• DIRECTIONS:
Starting at the first line of the data below, retype every line up to and including the one containing "Task: Click the July 2024 month header".

• TASK DATA:
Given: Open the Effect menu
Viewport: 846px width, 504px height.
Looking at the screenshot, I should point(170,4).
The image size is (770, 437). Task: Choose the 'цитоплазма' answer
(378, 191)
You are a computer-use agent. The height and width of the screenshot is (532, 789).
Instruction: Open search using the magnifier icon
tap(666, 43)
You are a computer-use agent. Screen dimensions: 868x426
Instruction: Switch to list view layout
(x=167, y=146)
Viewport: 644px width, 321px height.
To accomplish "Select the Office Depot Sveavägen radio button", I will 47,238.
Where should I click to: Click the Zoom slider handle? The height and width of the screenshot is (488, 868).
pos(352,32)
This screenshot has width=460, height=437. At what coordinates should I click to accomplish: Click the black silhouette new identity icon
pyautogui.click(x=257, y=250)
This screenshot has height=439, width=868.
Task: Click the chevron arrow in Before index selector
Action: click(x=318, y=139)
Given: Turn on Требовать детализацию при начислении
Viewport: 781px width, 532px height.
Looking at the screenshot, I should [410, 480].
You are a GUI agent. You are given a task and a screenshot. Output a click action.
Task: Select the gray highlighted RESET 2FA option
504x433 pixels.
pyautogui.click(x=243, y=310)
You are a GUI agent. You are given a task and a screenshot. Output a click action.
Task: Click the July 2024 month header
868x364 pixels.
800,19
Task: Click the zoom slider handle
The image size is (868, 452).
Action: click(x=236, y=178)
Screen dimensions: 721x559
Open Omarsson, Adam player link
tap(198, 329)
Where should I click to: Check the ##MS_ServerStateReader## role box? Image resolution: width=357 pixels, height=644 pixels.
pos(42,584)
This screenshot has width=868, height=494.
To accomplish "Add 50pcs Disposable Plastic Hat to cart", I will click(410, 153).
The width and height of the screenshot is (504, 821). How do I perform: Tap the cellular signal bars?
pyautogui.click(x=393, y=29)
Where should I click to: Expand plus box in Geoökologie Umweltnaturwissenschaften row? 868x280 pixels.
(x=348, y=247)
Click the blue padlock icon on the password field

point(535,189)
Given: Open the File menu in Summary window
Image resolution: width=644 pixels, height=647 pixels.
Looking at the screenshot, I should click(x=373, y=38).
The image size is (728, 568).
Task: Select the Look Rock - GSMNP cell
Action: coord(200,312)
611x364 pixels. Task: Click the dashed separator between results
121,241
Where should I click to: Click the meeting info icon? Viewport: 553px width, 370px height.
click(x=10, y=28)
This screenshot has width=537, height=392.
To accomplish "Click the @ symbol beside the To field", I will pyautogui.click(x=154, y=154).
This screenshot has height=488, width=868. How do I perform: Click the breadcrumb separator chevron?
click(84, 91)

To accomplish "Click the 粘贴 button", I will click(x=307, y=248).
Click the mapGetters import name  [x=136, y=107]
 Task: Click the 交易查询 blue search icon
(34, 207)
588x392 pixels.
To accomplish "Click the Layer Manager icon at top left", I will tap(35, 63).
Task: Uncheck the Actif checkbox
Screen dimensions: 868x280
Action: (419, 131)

• TASK RESULT:
Given: Open the Effect menu
Viewport: 846px width, 504px height.
Looking at the screenshot, I should point(170,4).
The image size is (770, 437). Task: Choose the 'цитоплазма' answer
(378, 191)
You are a computer-use agent. The height and width of the screenshot is (532, 789).
Instruction: Open search using the magnifier icon
tap(666, 43)
You are a computer-use agent. Screen dimensions: 868x426
Instruction: Switch to list view layout
(x=167, y=146)
Viewport: 644px width, 321px height.
To accomplish "Select the Office Depot Sveavägen radio button", I will 47,238.
Where should I click to: Click the Zoom slider handle? The height and width of the screenshot is (488, 868).
pos(352,32)
This screenshot has width=460, height=437. At what coordinates should I click to accomplish: Click the black silhouette new identity icon
pyautogui.click(x=257, y=250)
This screenshot has height=439, width=868.
Task: Click the chevron arrow in Before index selector
Action: click(x=318, y=139)
Given: Turn on Требовать детализацию при начислении
Viewport: 781px width, 532px height.
Looking at the screenshot, I should [410, 480].
You are a GUI agent. You are given a task and a screenshot. Output a click action.
Task: Select the gray highlighted RESET 2FA option
504x433 pixels.
pyautogui.click(x=243, y=310)
You are a GUI agent. You are given a task and a screenshot. Output a click action.
Task: Click the July 2024 month header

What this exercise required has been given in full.